RE: [RFC PATCH 5/5] nvme-vfio: Add a document for the NVMe device

From: Dong, Eddie
Date: Tue Dec 06 2022 - 13:00:55 EST




> -----Original Message-----
> From: Christoph Hellwig <hch@xxxxxx>
> Sent: Tuesday, December 6, 2022 7:36 AM
> To: Jason Gunthorpe <jgg@xxxxxxxx>
> Cc: Christoph Hellwig <hch@xxxxxx>; Rao, Lei <Lei.Rao@xxxxxxxxx>;
> kbusch@xxxxxxxxxx; axboe@xxxxxx; kch@xxxxxxxxxx; sagi@xxxxxxxxxxx;
> alex.williamson@xxxxxxxxxx; cohuck@xxxxxxxxxx; yishaih@xxxxxxxxxx;
> shameerali.kolothum.thodi@xxxxxxxxxx; Tian, Kevin <kevin.tian@xxxxxxxxx>;
> mjrosato@xxxxxxxxxxxxx; linux-kernel@xxxxxxxxxxxxxxx; linux-
> nvme@xxxxxxxxxxxxxxxxxxx; kvm@xxxxxxxxxxxxxxx; Dong, Eddie
> <eddie.dong@xxxxxxxxx>; Li, Yadong <yadong.li@xxxxxxxxx>; Liu, Yi L
> <yi.l.liu@xxxxxxxxx>; Wilk, Konrad <konrad.wilk@xxxxxxxxxx>;
> stephen@xxxxxxxxxxxxx; Yuan, Hang <hang.yuan@xxxxxxxxx>
> Subject: Re: [RFC PATCH 5/5] nvme-vfio: Add a document for the NVMe device
>
> On Tue, Dec 06, 2022 at 11:28:12AM -0400, Jason Gunthorpe wrote:
> > I'm interested as well, my mental model goes as far as mlx5 and
> > hisillicon, so if nvme prevents the VFs from being contained units, it
> > is a really big deviation from VFIO's migration design..
>
> In NVMe the controller (which maps to a PCIe physical or virtual
> function) is unfortunately not very self contained. A lot of state is subsystem-
> wide, where the subsystem is, roughly speaking, the container for all
> controllers that shared storage. That is the right thing to do for say dual
> ported SSDs that are used for clustering or multi-pathing, for tentant isolation
> is it about as wrong as it gets.


NVMe spec is general, but the implementation details (such as internal state) may
be vendor specific. If the migration happens between 2 identical NVMe devices
(from same vendor/device w/ same firmware version), migration of
subsystem-wide state can be naturally covered, right?

>
> There is nothing in the NVMe spec that prohibits your from implementing
> multiple subsystems for multiple functions of a PCIe device, but if you do that
> there is absolutely no support in the spec to manage shared resources or any
> other interaction between them.

In IPU/DPU area, it seems multiple VFs with SR-IOV is widely adopted.

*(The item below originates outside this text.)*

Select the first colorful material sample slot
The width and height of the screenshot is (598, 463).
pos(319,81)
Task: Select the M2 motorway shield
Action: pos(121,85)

In VFs, the usage of shared resource can be viewed as implementation specific,
and load/save state of a VF can rely on the hardware/firmware itself.
Migration of NVMe devices crossing vendor/device is another story: it may
be useful, but brings additional challenges.